(Stored records)
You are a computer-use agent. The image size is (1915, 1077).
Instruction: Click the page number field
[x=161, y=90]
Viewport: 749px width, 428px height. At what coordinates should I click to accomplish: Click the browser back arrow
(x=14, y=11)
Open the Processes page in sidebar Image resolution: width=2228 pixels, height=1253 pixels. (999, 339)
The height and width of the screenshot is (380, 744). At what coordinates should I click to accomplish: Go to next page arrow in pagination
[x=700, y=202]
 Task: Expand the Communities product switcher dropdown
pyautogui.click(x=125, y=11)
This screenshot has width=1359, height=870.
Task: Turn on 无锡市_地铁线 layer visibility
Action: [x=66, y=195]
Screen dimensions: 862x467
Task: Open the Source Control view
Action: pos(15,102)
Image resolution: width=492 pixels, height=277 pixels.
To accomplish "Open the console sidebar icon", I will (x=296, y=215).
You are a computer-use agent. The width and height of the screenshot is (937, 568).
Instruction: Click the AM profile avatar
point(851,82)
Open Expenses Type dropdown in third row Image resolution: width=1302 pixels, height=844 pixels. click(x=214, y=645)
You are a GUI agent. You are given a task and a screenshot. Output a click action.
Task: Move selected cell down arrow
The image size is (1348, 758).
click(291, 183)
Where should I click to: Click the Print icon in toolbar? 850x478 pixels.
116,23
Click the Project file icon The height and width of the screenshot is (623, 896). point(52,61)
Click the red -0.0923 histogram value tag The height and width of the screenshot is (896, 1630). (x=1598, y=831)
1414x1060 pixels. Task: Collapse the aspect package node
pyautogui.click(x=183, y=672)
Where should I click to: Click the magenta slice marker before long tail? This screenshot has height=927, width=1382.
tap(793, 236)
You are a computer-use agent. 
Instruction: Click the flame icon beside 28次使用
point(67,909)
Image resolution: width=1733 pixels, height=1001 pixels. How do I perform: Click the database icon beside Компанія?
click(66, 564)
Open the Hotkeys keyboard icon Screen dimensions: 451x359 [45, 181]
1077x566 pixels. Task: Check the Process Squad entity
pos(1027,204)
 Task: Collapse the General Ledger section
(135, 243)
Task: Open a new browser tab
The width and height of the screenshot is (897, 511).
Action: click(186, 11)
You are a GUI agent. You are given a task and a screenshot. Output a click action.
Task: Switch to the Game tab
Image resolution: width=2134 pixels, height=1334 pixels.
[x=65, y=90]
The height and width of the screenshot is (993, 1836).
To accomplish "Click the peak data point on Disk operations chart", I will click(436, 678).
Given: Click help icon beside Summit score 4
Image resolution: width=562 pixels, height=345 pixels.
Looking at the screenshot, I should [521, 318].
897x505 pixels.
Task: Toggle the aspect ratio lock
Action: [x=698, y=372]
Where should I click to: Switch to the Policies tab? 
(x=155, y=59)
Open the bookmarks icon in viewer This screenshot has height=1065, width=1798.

## Try it
Each record shown above must be reproduced exactly.

## Solution to the problem
You are a computer-use agent. The image size is (1915, 1077).
Instruction: Click the page number field
[x=161, y=90]
Viewport: 749px width, 428px height. At what coordinates should I click to accomplish: Click the browser back arrow
(x=14, y=11)
Open the Processes page in sidebar Image resolution: width=2228 pixels, height=1253 pixels. (999, 339)
The height and width of the screenshot is (380, 744). At what coordinates should I click to accomplish: Go to next page arrow in pagination
[x=700, y=202]
 Task: Expand the Communities product switcher dropdown
pyautogui.click(x=125, y=11)
This screenshot has width=1359, height=870.
Task: Turn on 无锡市_地铁线 layer visibility
Action: [x=66, y=195]
Screen dimensions: 862x467
Task: Open the Source Control view
Action: pos(15,102)
Image resolution: width=492 pixels, height=277 pixels.
To accomplish "Open the console sidebar icon", I will (x=296, y=215).
You are a computer-use agent. The width and height of the screenshot is (937, 568).
Instruction: Click the AM profile avatar
point(851,82)
Open Expenses Type dropdown in third row Image resolution: width=1302 pixels, height=844 pixels. click(x=214, y=645)
You are a GUI agent. You are given a task and a screenshot. Output a click action.
Task: Move selected cell down arrow
The image size is (1348, 758).
click(291, 183)
Where should I click to: Click the Print icon in toolbar? 850x478 pixels.
116,23
Click the Project file icon The height and width of the screenshot is (623, 896). point(52,61)
Click the red -0.0923 histogram value tag The height and width of the screenshot is (896, 1630). (x=1598, y=831)
1414x1060 pixels. Task: Collapse the aspect package node
pyautogui.click(x=183, y=672)
Where should I click to: Click the magenta slice marker before long tail? This screenshot has height=927, width=1382.
tap(793, 236)
You are a computer-use agent. 
Instruction: Click the flame icon beside 28次使用
point(67,909)
Image resolution: width=1733 pixels, height=1001 pixels. How do I perform: Click the database icon beside Компанія?
click(66, 564)
Open the Hotkeys keyboard icon Screen dimensions: 451x359 [45, 181]
1077x566 pixels. Task: Check the Process Squad entity
pos(1027,204)
 Task: Collapse the General Ledger section
(135, 243)
Task: Open a new browser tab
The width and height of the screenshot is (897, 511).
Action: click(186, 11)
You are a GUI agent. You are given a task and a screenshot. Output a click action.
Task: Switch to the Game tab
Image resolution: width=2134 pixels, height=1334 pixels.
[x=65, y=90]
The height and width of the screenshot is (993, 1836).
To accomplish "Click the peak data point on Disk operations chart", I will click(436, 678).
Given: Click help icon beside Summit score 4
Image resolution: width=562 pixels, height=345 pixels.
Looking at the screenshot, I should [521, 318].
897x505 pixels.
Task: Toggle the aspect ratio lock
Action: [x=698, y=372]
Where should I click to: Switch to the Policies tab? 
(x=155, y=59)
Open the bookmarks icon in viewer This screenshot has height=1065, width=1798.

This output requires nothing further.